__Your assignment__: Output every line of the material exactly.

___

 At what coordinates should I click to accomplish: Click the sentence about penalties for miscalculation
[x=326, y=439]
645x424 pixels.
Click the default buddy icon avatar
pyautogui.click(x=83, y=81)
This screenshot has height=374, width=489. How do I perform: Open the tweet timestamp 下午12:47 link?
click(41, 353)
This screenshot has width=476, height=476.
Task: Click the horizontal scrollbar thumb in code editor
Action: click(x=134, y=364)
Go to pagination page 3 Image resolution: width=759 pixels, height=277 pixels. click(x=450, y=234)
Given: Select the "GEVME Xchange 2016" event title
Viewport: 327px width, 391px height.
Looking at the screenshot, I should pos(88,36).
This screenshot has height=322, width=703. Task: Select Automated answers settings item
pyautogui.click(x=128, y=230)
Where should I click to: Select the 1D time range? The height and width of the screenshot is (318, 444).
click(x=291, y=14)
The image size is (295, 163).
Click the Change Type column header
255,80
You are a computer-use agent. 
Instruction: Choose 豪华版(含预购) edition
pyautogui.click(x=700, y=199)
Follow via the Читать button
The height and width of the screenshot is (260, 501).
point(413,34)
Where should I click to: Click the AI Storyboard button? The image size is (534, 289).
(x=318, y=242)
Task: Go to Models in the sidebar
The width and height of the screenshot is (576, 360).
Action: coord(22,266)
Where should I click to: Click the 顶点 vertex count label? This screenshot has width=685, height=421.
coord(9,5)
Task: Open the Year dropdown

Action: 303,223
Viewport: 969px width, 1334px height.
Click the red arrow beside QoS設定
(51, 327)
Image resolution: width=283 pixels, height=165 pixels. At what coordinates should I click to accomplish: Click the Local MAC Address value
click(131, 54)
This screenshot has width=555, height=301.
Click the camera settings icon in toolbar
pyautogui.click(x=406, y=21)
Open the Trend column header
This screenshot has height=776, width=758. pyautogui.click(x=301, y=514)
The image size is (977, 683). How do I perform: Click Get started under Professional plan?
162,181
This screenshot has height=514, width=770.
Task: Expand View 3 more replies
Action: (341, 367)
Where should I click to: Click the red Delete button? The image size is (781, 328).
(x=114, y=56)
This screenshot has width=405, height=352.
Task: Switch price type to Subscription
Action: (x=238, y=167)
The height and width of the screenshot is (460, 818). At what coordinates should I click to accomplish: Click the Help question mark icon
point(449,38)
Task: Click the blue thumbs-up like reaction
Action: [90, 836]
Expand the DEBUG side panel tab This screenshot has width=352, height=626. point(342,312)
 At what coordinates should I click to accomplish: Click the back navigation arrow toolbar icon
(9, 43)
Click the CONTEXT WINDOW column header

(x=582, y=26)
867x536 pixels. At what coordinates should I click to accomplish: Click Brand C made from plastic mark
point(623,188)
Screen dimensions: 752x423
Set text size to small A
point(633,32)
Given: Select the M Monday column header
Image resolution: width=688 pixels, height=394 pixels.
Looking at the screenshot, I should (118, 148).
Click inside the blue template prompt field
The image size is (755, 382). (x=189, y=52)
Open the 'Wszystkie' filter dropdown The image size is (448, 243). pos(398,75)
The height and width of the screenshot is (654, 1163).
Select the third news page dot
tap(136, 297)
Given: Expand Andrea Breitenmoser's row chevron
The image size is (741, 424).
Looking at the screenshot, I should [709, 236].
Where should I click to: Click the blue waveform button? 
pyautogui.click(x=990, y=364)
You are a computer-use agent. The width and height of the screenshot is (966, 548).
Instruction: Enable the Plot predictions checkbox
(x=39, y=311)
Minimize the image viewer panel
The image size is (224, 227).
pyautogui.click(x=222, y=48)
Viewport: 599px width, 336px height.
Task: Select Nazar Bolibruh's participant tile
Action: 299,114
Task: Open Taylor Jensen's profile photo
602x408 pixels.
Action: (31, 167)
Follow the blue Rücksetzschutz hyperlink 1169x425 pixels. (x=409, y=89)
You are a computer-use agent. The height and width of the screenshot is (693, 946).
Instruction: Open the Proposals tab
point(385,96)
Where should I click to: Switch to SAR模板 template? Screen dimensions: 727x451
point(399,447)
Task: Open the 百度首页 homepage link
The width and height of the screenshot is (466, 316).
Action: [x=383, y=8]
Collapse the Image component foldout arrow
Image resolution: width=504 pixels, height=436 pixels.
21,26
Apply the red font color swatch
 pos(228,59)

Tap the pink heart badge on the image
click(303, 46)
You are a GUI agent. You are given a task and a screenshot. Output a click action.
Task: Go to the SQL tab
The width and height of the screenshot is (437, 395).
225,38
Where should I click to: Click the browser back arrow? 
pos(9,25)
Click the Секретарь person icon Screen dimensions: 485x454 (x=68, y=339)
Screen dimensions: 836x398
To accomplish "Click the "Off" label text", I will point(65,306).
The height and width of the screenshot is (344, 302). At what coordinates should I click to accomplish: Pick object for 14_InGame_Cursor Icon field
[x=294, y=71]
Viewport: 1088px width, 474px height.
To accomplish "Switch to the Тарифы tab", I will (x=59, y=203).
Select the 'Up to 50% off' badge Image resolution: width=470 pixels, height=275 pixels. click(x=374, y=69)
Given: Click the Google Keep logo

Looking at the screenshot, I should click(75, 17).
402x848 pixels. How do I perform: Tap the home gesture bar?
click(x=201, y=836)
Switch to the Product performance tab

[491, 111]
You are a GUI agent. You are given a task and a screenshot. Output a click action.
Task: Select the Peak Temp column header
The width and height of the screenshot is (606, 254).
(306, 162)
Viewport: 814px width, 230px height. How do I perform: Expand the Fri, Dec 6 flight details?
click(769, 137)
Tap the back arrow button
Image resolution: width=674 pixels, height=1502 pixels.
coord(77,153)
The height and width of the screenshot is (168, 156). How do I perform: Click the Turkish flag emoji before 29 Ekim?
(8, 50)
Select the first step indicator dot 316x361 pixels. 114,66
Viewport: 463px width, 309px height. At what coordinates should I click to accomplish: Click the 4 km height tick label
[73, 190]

___

__Result of the task__:
 At what coordinates should I click to accomplish: Click the sentence about penalties for miscalculation
[x=326, y=439]
645x424 pixels.
Click the default buddy icon avatar
pyautogui.click(x=83, y=81)
This screenshot has height=374, width=489. How do I perform: Open the tweet timestamp 下午12:47 link?
click(41, 353)
This screenshot has width=476, height=476.
Task: Click the horizontal scrollbar thumb in code editor
Action: click(x=134, y=364)
Go to pagination page 3 Image resolution: width=759 pixels, height=277 pixels. click(x=450, y=234)
Given: Select the "GEVME Xchange 2016" event title
Viewport: 327px width, 391px height.
Looking at the screenshot, I should pos(88,36).
This screenshot has height=322, width=703. Task: Select Automated answers settings item
pyautogui.click(x=128, y=230)
Where should I click to: Select the 1D time range? The height and width of the screenshot is (318, 444).
click(x=291, y=14)
The image size is (295, 163).
Click the Change Type column header
255,80
You are a computer-use agent. 
Instruction: Choose 豪华版(含预购) edition
pyautogui.click(x=700, y=199)
Follow via the Читать button
The height and width of the screenshot is (260, 501).
point(413,34)
Where should I click to: Click the AI Storyboard button? The image size is (534, 289).
(x=318, y=242)
Task: Go to Models in the sidebar
The width and height of the screenshot is (576, 360).
Action: coord(22,266)
Where should I click to: Click the 顶点 vertex count label? This screenshot has width=685, height=421.
coord(9,5)
Task: Open the Year dropdown

Action: 303,223
Viewport: 969px width, 1334px height.
Click the red arrow beside QoS設定
(51, 327)
Image resolution: width=283 pixels, height=165 pixels. At what coordinates should I click to accomplish: Click the Local MAC Address value
click(131, 54)
This screenshot has width=555, height=301.
Click the camera settings icon in toolbar
pyautogui.click(x=406, y=21)
Open the Trend column header
This screenshot has height=776, width=758. pyautogui.click(x=301, y=514)
The image size is (977, 683). How do I perform: Click Get started under Professional plan?
162,181
This screenshot has height=514, width=770.
Task: Expand View 3 more replies
Action: (341, 367)
Where should I click to: Click the red Delete button? The image size is (781, 328).
(x=114, y=56)
This screenshot has width=405, height=352.
Task: Switch price type to Subscription
Action: (x=238, y=167)
The height and width of the screenshot is (460, 818). At what coordinates should I click to accomplish: Click the Help question mark icon
point(449,38)
Task: Click the blue thumbs-up like reaction
Action: [90, 836]
Expand the DEBUG side panel tab This screenshot has width=352, height=626. point(342,312)
 At what coordinates should I click to accomplish: Click the back navigation arrow toolbar icon
(9, 43)
Click the CONTEXT WINDOW column header

(x=582, y=26)
867x536 pixels. At what coordinates should I click to accomplish: Click Brand C made from plastic mark
point(623,188)
Screen dimensions: 752x423
Set text size to small A
point(633,32)
Given: Select the M Monday column header
Image resolution: width=688 pixels, height=394 pixels.
Looking at the screenshot, I should (118, 148).
Click inside the blue template prompt field
The image size is (755, 382). (x=189, y=52)
Open the 'Wszystkie' filter dropdown The image size is (448, 243). pos(398,75)
The height and width of the screenshot is (654, 1163).
Select the third news page dot
tap(136, 297)
Given: Expand Andrea Breitenmoser's row chevron
The image size is (741, 424).
Looking at the screenshot, I should [709, 236].
Where should I click to: Click the blue waveform button? 
pyautogui.click(x=990, y=364)
You are a computer-use agent. The width and height of the screenshot is (966, 548).
Instruction: Enable the Plot predictions checkbox
(x=39, y=311)
Minimize the image viewer panel
The image size is (224, 227).
pyautogui.click(x=222, y=48)
Viewport: 599px width, 336px height.
Task: Select Nazar Bolibruh's participant tile
Action: 299,114
Task: Open Taylor Jensen's profile photo
602x408 pixels.
Action: (31, 167)
Follow the blue Rücksetzschutz hyperlink 1169x425 pixels. (x=409, y=89)
You are a computer-use agent. The height and width of the screenshot is (693, 946).
Instruction: Open the Proposals tab
point(385,96)
Where should I click to: Switch to SAR模板 template? Screen dimensions: 727x451
point(399,447)
Task: Open the 百度首页 homepage link
The width and height of the screenshot is (466, 316).
Action: [x=383, y=8]
Collapse the Image component foldout arrow
Image resolution: width=504 pixels, height=436 pixels.
21,26
Apply the red font color swatch
 pos(228,59)

Tap the pink heart badge on the image
click(303, 46)
You are a GUI agent. You are given a task and a screenshot. Output a click action.
Task: Go to the SQL tab
The width and height of the screenshot is (437, 395).
225,38
Where should I click to: Click the browser back arrow? 
pos(9,25)
Click the Секретарь person icon Screen dimensions: 485x454 (x=68, y=339)
Screen dimensions: 836x398
To accomplish "Click the "Off" label text", I will point(65,306).
The height and width of the screenshot is (344, 302). At what coordinates should I click to accomplish: Pick object for 14_InGame_Cursor Icon field
[x=294, y=71]
Viewport: 1088px width, 474px height.
To accomplish "Switch to the Тарифы tab", I will (x=59, y=203).
Select the 'Up to 50% off' badge Image resolution: width=470 pixels, height=275 pixels. click(x=374, y=69)
Given: Click the Google Keep logo

Looking at the screenshot, I should click(75, 17).
402x848 pixels. How do I perform: Tap the home gesture bar?
click(x=201, y=836)
Switch to the Product performance tab

[491, 111]
You are a GUI agent. You are given a task and a screenshot. Output a click action.
Task: Select the Peak Temp column header
The width and height of the screenshot is (606, 254).
(306, 162)
Viewport: 814px width, 230px height. How do I perform: Expand the Fri, Dec 6 flight details?
click(769, 137)
Tap the back arrow button
Image resolution: width=674 pixels, height=1502 pixels.
coord(77,153)
The height and width of the screenshot is (168, 156). How do I perform: Click the Turkish flag emoji before 29 Ekim?
(8, 50)
Select the first step indicator dot 316x361 pixels. 114,66
Viewport: 463px width, 309px height. At what coordinates should I click to accomplish: Click the 4 km height tick label
[73, 190]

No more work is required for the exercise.